◆ YOUR INSTRUCTIONS
Print each of the following rows again, word for word.

◆ ENTRIES PROVIDED

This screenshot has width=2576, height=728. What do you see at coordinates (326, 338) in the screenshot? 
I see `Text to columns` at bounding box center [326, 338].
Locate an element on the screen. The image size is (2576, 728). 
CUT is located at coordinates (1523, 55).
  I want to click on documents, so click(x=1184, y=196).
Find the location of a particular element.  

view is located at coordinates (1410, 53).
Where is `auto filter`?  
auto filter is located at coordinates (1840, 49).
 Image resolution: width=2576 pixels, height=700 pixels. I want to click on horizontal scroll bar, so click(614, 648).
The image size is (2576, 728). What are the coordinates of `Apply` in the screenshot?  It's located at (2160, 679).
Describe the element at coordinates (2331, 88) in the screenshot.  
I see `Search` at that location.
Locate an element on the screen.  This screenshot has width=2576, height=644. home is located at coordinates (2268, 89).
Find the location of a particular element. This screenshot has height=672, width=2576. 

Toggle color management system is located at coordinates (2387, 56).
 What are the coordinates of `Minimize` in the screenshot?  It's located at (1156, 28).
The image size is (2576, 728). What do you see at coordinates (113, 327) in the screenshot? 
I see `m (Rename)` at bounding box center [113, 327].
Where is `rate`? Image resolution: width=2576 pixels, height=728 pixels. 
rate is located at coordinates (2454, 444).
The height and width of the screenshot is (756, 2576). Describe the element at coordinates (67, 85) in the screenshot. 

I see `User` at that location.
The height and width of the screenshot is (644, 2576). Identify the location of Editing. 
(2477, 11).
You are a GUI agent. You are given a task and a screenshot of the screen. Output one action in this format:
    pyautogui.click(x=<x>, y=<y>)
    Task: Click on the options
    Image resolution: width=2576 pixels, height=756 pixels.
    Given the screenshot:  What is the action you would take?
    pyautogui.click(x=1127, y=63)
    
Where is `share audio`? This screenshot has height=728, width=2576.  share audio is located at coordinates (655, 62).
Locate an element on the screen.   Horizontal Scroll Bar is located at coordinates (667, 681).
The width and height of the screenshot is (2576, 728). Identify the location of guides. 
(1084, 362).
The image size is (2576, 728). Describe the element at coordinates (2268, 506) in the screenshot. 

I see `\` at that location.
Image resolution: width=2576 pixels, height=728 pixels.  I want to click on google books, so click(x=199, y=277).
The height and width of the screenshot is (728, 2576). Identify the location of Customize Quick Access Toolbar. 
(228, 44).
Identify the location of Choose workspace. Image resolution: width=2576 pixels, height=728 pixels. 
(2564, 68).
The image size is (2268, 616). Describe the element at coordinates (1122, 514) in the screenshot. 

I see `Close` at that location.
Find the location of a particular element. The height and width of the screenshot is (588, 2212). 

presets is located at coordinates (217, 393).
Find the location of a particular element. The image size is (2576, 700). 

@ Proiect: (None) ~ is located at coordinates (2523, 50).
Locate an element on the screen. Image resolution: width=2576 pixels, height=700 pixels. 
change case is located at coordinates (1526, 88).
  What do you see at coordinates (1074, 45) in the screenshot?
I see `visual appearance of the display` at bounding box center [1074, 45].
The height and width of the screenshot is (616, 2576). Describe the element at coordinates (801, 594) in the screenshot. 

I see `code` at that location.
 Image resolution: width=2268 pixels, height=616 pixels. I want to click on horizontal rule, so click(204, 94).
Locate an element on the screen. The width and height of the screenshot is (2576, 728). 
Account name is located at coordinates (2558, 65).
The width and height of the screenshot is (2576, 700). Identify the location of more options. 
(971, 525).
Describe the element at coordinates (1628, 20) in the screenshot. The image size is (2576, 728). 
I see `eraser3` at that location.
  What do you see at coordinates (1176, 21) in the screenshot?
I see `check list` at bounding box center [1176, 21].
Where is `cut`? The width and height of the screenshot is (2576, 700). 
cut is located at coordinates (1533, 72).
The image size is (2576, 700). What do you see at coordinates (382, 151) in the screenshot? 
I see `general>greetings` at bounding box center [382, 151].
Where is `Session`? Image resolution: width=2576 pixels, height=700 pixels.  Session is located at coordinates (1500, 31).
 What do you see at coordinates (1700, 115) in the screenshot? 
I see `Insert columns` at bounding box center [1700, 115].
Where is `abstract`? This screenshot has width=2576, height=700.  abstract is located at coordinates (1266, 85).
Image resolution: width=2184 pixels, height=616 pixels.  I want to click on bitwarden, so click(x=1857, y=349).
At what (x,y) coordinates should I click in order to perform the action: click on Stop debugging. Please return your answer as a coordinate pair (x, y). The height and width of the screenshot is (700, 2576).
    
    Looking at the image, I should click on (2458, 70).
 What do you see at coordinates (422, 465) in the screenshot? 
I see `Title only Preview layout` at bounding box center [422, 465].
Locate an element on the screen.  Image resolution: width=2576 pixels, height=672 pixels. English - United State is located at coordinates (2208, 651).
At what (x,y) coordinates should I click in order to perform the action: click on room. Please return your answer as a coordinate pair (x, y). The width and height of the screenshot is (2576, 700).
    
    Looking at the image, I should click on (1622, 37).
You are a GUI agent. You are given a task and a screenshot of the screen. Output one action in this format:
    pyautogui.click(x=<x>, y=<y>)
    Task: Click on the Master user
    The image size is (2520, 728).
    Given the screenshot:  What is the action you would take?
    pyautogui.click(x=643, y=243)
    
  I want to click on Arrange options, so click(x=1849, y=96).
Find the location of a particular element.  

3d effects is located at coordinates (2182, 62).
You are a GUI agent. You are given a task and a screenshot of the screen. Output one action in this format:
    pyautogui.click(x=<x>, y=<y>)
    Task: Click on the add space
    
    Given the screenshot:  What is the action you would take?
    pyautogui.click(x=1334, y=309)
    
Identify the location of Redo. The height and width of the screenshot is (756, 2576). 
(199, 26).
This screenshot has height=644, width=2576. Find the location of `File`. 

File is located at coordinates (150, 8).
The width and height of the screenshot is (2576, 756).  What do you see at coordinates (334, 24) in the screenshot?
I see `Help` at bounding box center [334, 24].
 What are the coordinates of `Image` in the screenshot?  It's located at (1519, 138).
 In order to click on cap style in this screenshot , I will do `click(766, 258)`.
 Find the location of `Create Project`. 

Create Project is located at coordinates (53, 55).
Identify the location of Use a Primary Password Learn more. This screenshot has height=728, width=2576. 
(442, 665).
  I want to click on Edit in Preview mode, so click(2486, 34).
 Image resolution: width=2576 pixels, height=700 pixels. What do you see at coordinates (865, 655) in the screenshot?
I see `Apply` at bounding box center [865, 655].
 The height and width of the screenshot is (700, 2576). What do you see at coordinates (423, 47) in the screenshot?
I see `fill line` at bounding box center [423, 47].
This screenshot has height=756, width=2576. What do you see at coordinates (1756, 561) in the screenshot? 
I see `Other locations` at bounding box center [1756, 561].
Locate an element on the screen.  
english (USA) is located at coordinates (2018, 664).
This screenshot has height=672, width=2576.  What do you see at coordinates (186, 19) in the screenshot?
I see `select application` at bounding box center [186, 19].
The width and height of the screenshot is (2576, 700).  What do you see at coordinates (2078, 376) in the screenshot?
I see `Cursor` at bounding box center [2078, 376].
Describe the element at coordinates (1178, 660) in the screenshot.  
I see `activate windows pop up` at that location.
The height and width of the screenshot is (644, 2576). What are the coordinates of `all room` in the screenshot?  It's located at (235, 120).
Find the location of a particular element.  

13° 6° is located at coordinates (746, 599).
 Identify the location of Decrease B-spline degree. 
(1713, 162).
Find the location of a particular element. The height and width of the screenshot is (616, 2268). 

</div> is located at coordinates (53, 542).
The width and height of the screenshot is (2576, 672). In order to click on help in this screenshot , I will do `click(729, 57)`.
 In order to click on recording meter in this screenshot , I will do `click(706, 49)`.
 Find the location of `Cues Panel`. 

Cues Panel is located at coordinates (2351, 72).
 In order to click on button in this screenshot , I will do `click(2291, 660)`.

◆ WRITTEN ANSWER
This screenshot has width=2576, height=728. What do you see at coordinates (326, 338) in the screenshot? 
I see `Text to columns` at bounding box center [326, 338].
Locate an element on the screen. The image size is (2576, 728). 
CUT is located at coordinates (1523, 55).
  I want to click on documents, so click(x=1184, y=196).
Find the location of a particular element.  

view is located at coordinates (1410, 53).
Where is `auto filter`?  
auto filter is located at coordinates (1840, 49).
 Image resolution: width=2576 pixels, height=700 pixels. I want to click on horizontal scroll bar, so click(614, 648).
The image size is (2576, 728). What are the coordinates of `Apply` in the screenshot?  It's located at (2160, 679).
Describe the element at coordinates (2331, 88) in the screenshot.  
I see `Search` at that location.
Locate an element on the screen.  This screenshot has width=2576, height=644. home is located at coordinates (2268, 89).
Find the location of a particular element. This screenshot has height=672, width=2576. 

Toggle color management system is located at coordinates (2387, 56).
 What are the coordinates of `Minimize` in the screenshot?  It's located at (1156, 28).
The image size is (2576, 728). What do you see at coordinates (113, 327) in the screenshot? 
I see `m (Rename)` at bounding box center [113, 327].
Where is `rate`? Image resolution: width=2576 pixels, height=728 pixels. 
rate is located at coordinates (2454, 444).
The height and width of the screenshot is (756, 2576). Describe the element at coordinates (67, 85) in the screenshot. 

I see `User` at that location.
The height and width of the screenshot is (644, 2576). Identify the location of Editing. 
(2477, 11).
You are a GUI agent. You are given a task and a screenshot of the screen. Output one action in this format:
    pyautogui.click(x=<x>, y=<y>)
    Task: Click on the options
    Image resolution: width=2576 pixels, height=756 pixels.
    Given the screenshot:  What is the action you would take?
    pyautogui.click(x=1127, y=63)
    
Where is `share audio`? This screenshot has height=728, width=2576.  share audio is located at coordinates (655, 62).
Locate an element on the screen.   Horizontal Scroll Bar is located at coordinates (667, 681).
The width and height of the screenshot is (2576, 728). Identify the location of guides. 
(1084, 362).
The image size is (2576, 728). Describe the element at coordinates (2268, 506) in the screenshot. 

I see `\` at that location.
Image resolution: width=2576 pixels, height=728 pixels.  I want to click on google books, so click(x=199, y=277).
The height and width of the screenshot is (728, 2576). Identify the location of Customize Quick Access Toolbar. 
(228, 44).
Identify the location of Choose workspace. Image resolution: width=2576 pixels, height=728 pixels. 
(2564, 68).
The image size is (2268, 616). Describe the element at coordinates (1122, 514) in the screenshot. 

I see `Close` at that location.
Find the location of a particular element. The height and width of the screenshot is (588, 2212). 

presets is located at coordinates (217, 393).
Find the location of a particular element. The image size is (2576, 700). 

@ Proiect: (None) ~ is located at coordinates (2523, 50).
Locate an element on the screen. Image resolution: width=2576 pixels, height=700 pixels. 
change case is located at coordinates (1526, 88).
  What do you see at coordinates (1074, 45) in the screenshot?
I see `visual appearance of the display` at bounding box center [1074, 45].
The height and width of the screenshot is (616, 2576). Describe the element at coordinates (801, 594) in the screenshot. 

I see `code` at that location.
 Image resolution: width=2268 pixels, height=616 pixels. I want to click on horizontal rule, so click(204, 94).
Locate an element on the screen. The width and height of the screenshot is (2576, 728). 
Account name is located at coordinates (2558, 65).
The width and height of the screenshot is (2576, 700). Identify the location of more options. 
(971, 525).
Describe the element at coordinates (1628, 20) in the screenshot. The image size is (2576, 728). 
I see `eraser3` at that location.
  What do you see at coordinates (1176, 21) in the screenshot?
I see `check list` at bounding box center [1176, 21].
Where is `cut`? The width and height of the screenshot is (2576, 700). 
cut is located at coordinates (1533, 72).
The image size is (2576, 700). What do you see at coordinates (382, 151) in the screenshot? 
I see `general>greetings` at bounding box center [382, 151].
Where is `Session`? Image resolution: width=2576 pixels, height=700 pixels.  Session is located at coordinates (1500, 31).
 What do you see at coordinates (1700, 115) in the screenshot? 
I see `Insert columns` at bounding box center [1700, 115].
Where is `abstract`? This screenshot has width=2576, height=700.  abstract is located at coordinates (1266, 85).
Image resolution: width=2184 pixels, height=616 pixels.  I want to click on bitwarden, so click(x=1857, y=349).
At what (x,y) coordinates should I click in order to perform the action: click on Stop debugging. Please return your answer as a coordinate pair (x, y). The height and width of the screenshot is (700, 2576).
    
    Looking at the image, I should click on (2458, 70).
 What do you see at coordinates (422, 465) in the screenshot? 
I see `Title only Preview layout` at bounding box center [422, 465].
Locate an element on the screen.  Image resolution: width=2576 pixels, height=672 pixels. English - United State is located at coordinates (2208, 651).
At what (x,y) coordinates should I click in order to perform the action: click on room. Please return your answer as a coordinate pair (x, y). The width and height of the screenshot is (2576, 700).
    
    Looking at the image, I should click on (1622, 37).
You are a GUI agent. You are given a task and a screenshot of the screen. Output one action in this format:
    pyautogui.click(x=<x>, y=<y>)
    Task: Click on the Master user
    The image size is (2520, 728).
    Given the screenshot:  What is the action you would take?
    pyautogui.click(x=643, y=243)
    
  I want to click on Arrange options, so click(x=1849, y=96).
Find the location of a particular element.  

3d effects is located at coordinates (2182, 62).
You are a GUI agent. You are given a task and a screenshot of the screen. Output one action in this format:
    pyautogui.click(x=<x>, y=<y>)
    Task: Click on the add space
    
    Given the screenshot:  What is the action you would take?
    pyautogui.click(x=1334, y=309)
    
Identify the location of Redo. The height and width of the screenshot is (756, 2576). 
(199, 26).
This screenshot has height=644, width=2576. Find the location of `File`. 

File is located at coordinates (150, 8).
The width and height of the screenshot is (2576, 756).  What do you see at coordinates (334, 24) in the screenshot?
I see `Help` at bounding box center [334, 24].
 What are the coordinates of `Image` in the screenshot?  It's located at (1519, 138).
 In order to click on cap style in this screenshot , I will do `click(766, 258)`.
 Find the location of `Create Project`. 

Create Project is located at coordinates (53, 55).
Identify the location of Use a Primary Password Learn more. This screenshot has height=728, width=2576. 
(442, 665).
  I want to click on Edit in Preview mode, so click(2486, 34).
 Image resolution: width=2576 pixels, height=700 pixels. What do you see at coordinates (865, 655) in the screenshot?
I see `Apply` at bounding box center [865, 655].
 The height and width of the screenshot is (700, 2576). What do you see at coordinates (423, 47) in the screenshot?
I see `fill line` at bounding box center [423, 47].
This screenshot has height=756, width=2576. What do you see at coordinates (1756, 561) in the screenshot? 
I see `Other locations` at bounding box center [1756, 561].
Locate an element on the screen.  
english (USA) is located at coordinates (2018, 664).
This screenshot has height=672, width=2576.  What do you see at coordinates (186, 19) in the screenshot?
I see `select application` at bounding box center [186, 19].
The width and height of the screenshot is (2576, 700).  What do you see at coordinates (2078, 376) in the screenshot?
I see `Cursor` at bounding box center [2078, 376].
Describe the element at coordinates (1178, 660) in the screenshot.  
I see `activate windows pop up` at that location.
The height and width of the screenshot is (644, 2576). What are the coordinates of `all room` in the screenshot?  It's located at (235, 120).
Find the location of a particular element.  

13° 6° is located at coordinates (746, 599).
 Identify the location of Decrease B-spline degree. 
(1713, 162).
Find the location of a particular element. The height and width of the screenshot is (616, 2268). 

</div> is located at coordinates (53, 542).
The width and height of the screenshot is (2576, 672). In order to click on help in this screenshot , I will do `click(729, 57)`.
 In order to click on recording meter in this screenshot , I will do `click(706, 49)`.
 Find the location of `Cues Panel`. 

Cues Panel is located at coordinates (2351, 72).
 In order to click on button in this screenshot , I will do `click(2291, 660)`.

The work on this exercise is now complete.